Brandhorst et al. have proposed a FMD with low protein, low sugar, and relatively high fat content, coupled with a periodic fasting (PF) program. PF is another form of starvation that lasts 2 or more days and is separated from the next cycle by at least 1 week of normal feeding, with well-established beneficial effects on inflammation. So far, this kind of FMD lasts 4 days and provides 10–50% of the normal caloric, showing potent effect on lifespan and health span, leading rats to weight loss by reducing visceral fat amount, reducing inflamed tissues, and decreasing neoplasms development. In a pilot trial on humans, similar FMD reduced fasting blood glucose, circulating IGF-1 and IGFBP-1 levels, and led to significant fat loss, without affecting lean body mass [243]. Therefore, PF and FMD have an exceptional potential also in enhancing disease treatment in patients at risk for cachexia. However, although the recent developments in this field have generated a lot of excitement, some doubts exist with regard to its translation in clinical practice, as more robust clinical experiments are needed to support findings in animal models.

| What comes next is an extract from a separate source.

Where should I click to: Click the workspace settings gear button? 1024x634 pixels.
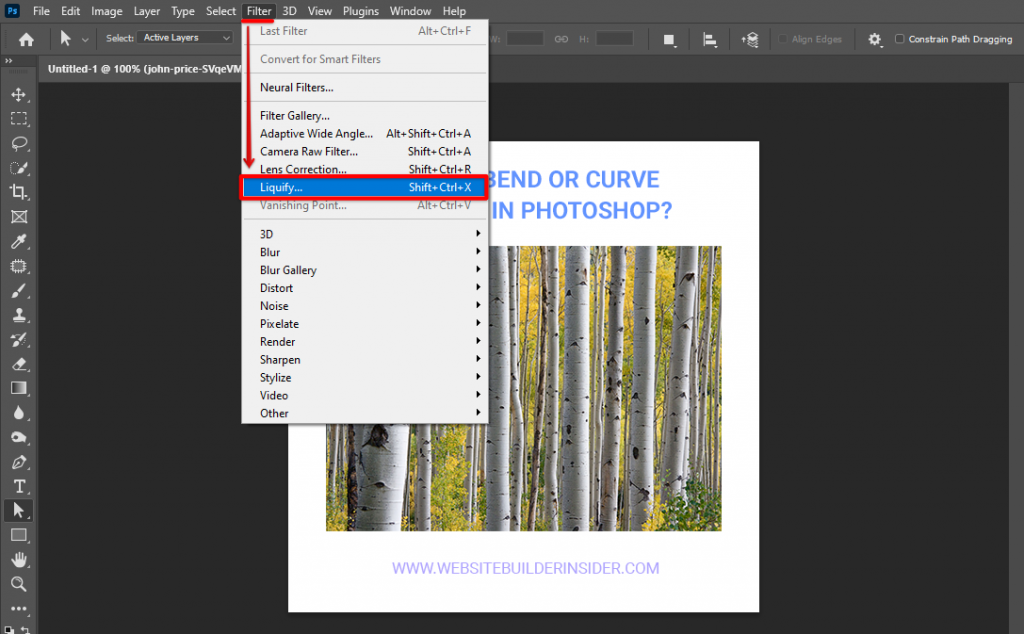(874, 39)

From a practical perspective, a first hurdle to overcome is the feasibility of such a revolutionary diet intervention in a western routine made of always available food, nighttime eating and hypercaloric snacks. Moreover, some fasting methods are unfeasible in the long run and many side effects could be reported if longer studies were performed in humans. Furthermore, each of us has a peculiar metabolic baseline, and dietary intervention should be individualized as much as possible. For instance, fasting should not be proposed to those with deficiencies in metabolic pathways or in those patients that require a nutritional support not consistent with the composition of a FMD. Furthermore, personal preferences and metabolic considerations might inform individualized tailoring of dietary interventions [186] to be more easily proposed to patients and ameliorate their compliance.

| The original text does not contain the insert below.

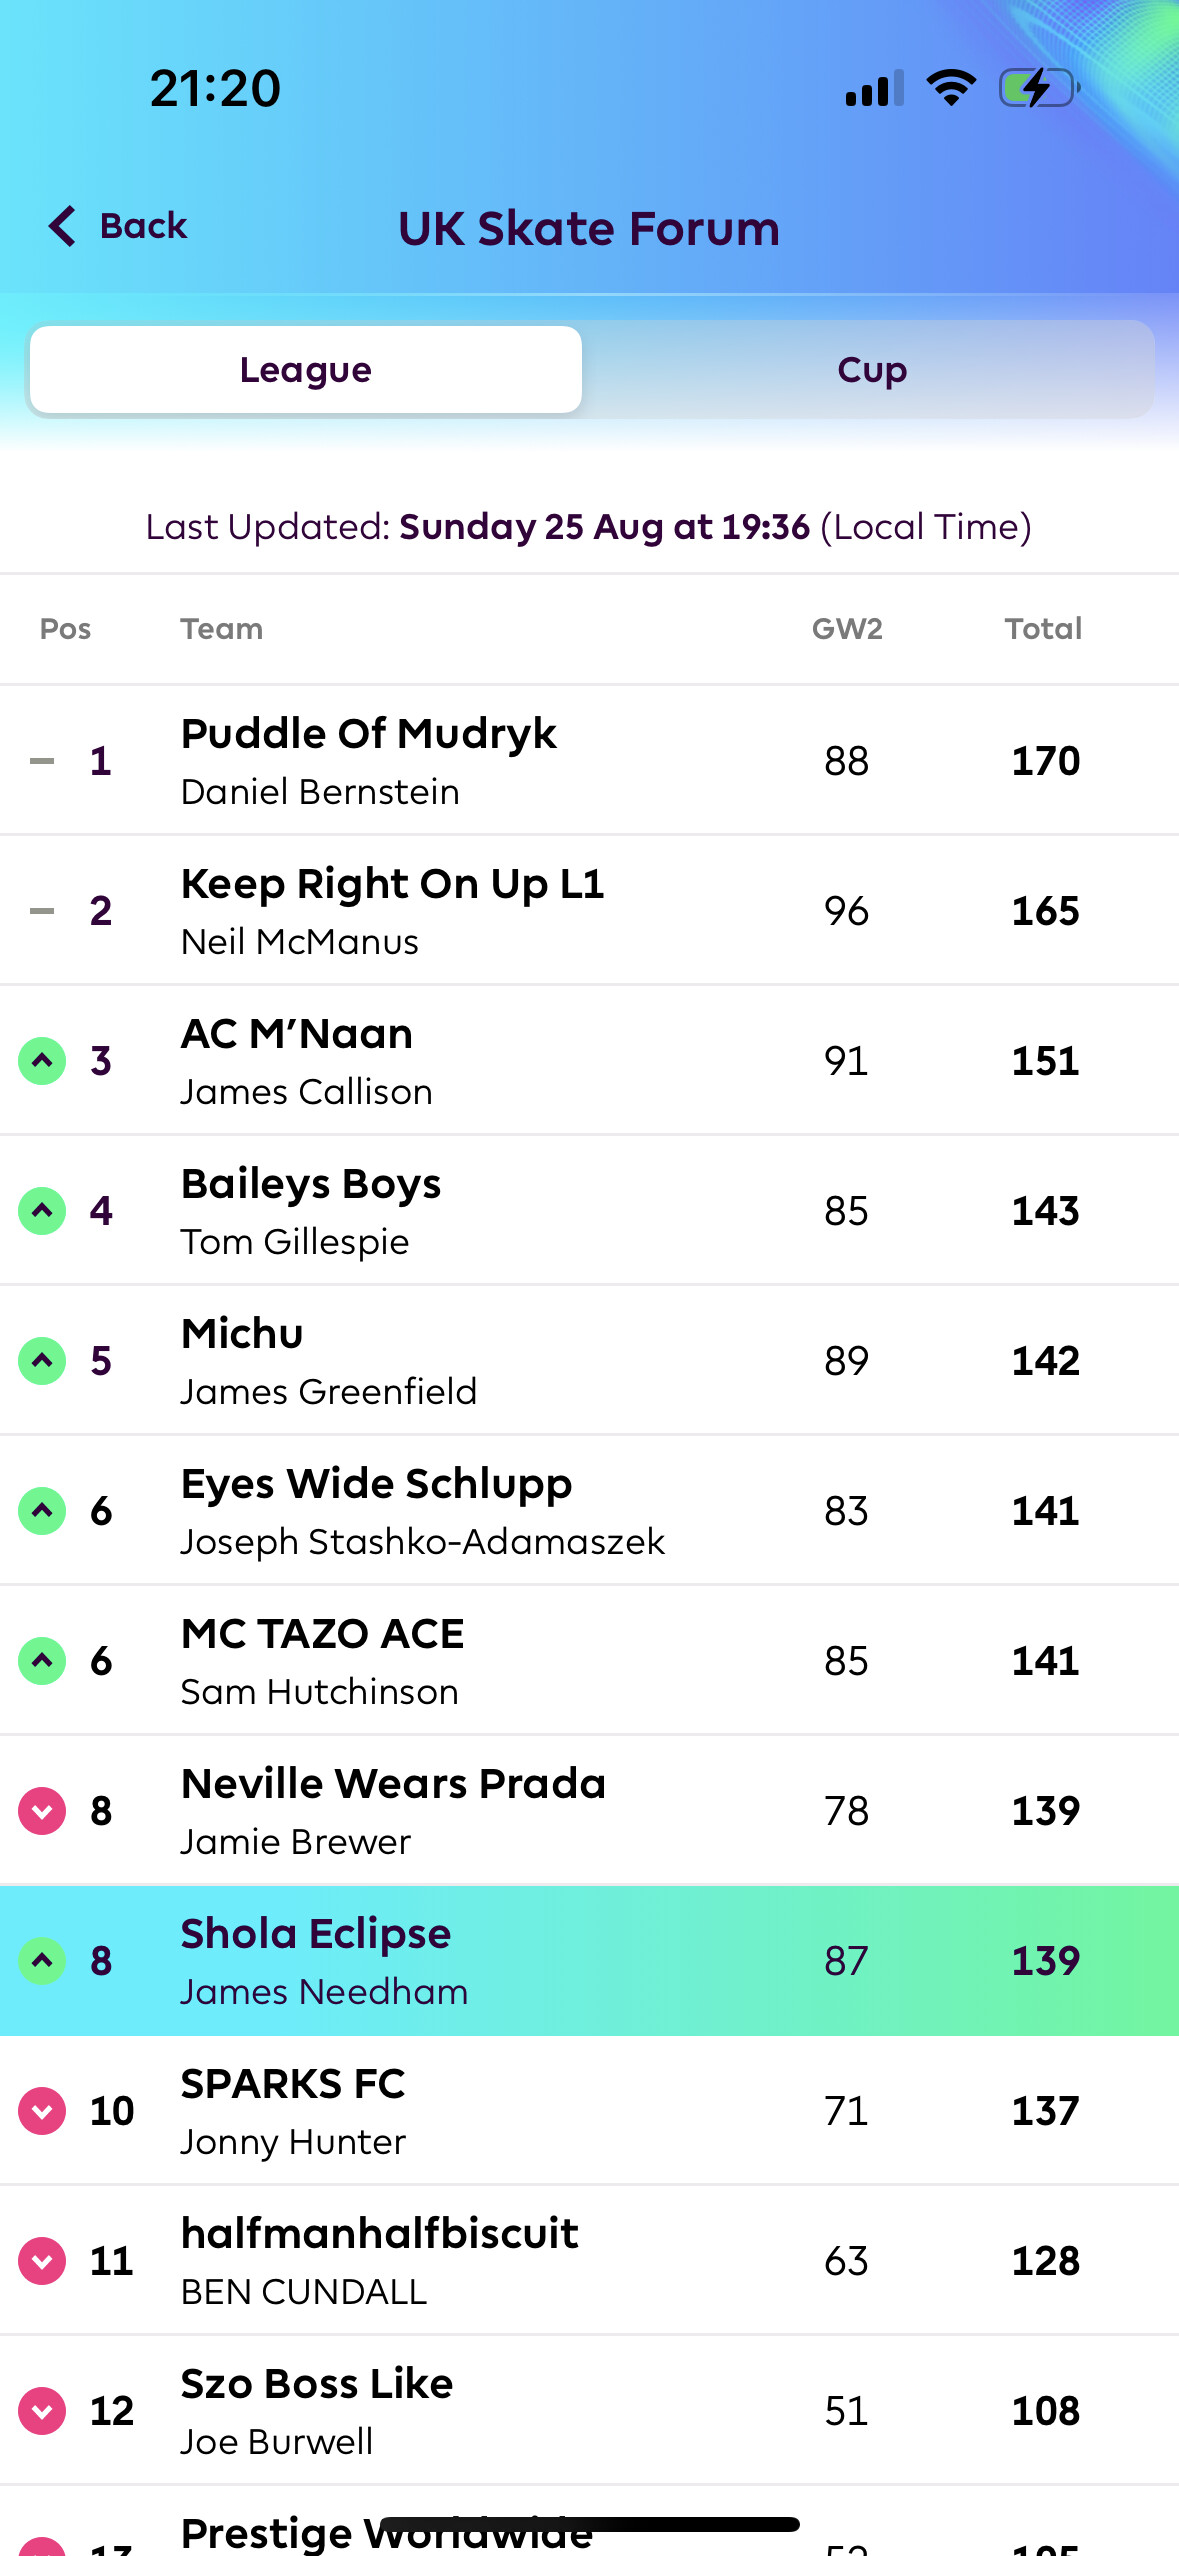Tap the Total column header

[x=1043, y=629]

4. Conclusions and Recommendations

In the future, it will be unavoidable to summarize evidence from epidemiological data and experiments in animal models, with clinical trials and a deep knowledge in dysregulated metabolic pathways, in order to provide targeted interventions in lifestyle, nutrients, and drugs, able to prevent and reduce adiposity and to break down its link with cancer.

Dietary interventions provide an economically viable, non-pharmacological approach for eliciting beneficial adaptation in body composition, decreasing VAT and improving weight loss. A healthy lifestyle based on the combination of appropriate diet approach and physical activity represents a preferential way to dampen the negative sequalae of inflammation, and halt cancer onset and progression.

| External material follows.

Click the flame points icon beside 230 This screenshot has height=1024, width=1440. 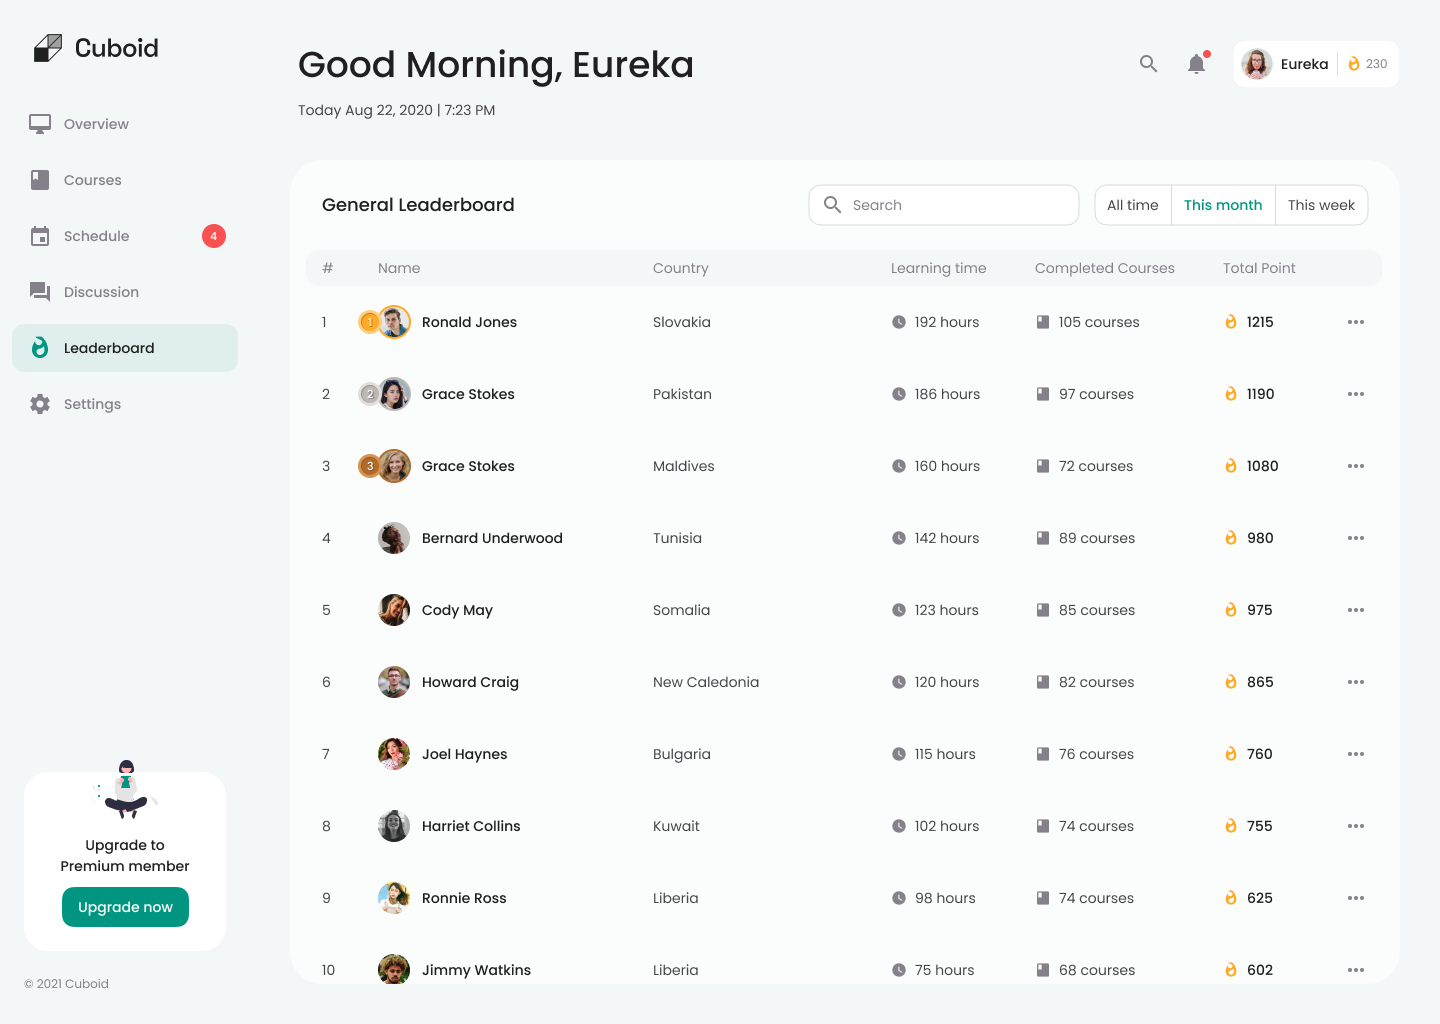(x=1354, y=64)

Findings about dietary extensive influence on metabolism and cancer let us speculate whether different habits in dietary regimens affect the effectiveness and tolerance of some drugs traditionally used to treat cancer. In keeping with this, although projecting drugs which elegantly affect a single molecule or a specific pathway may be intriguing, an integrated therapeutical approach is required.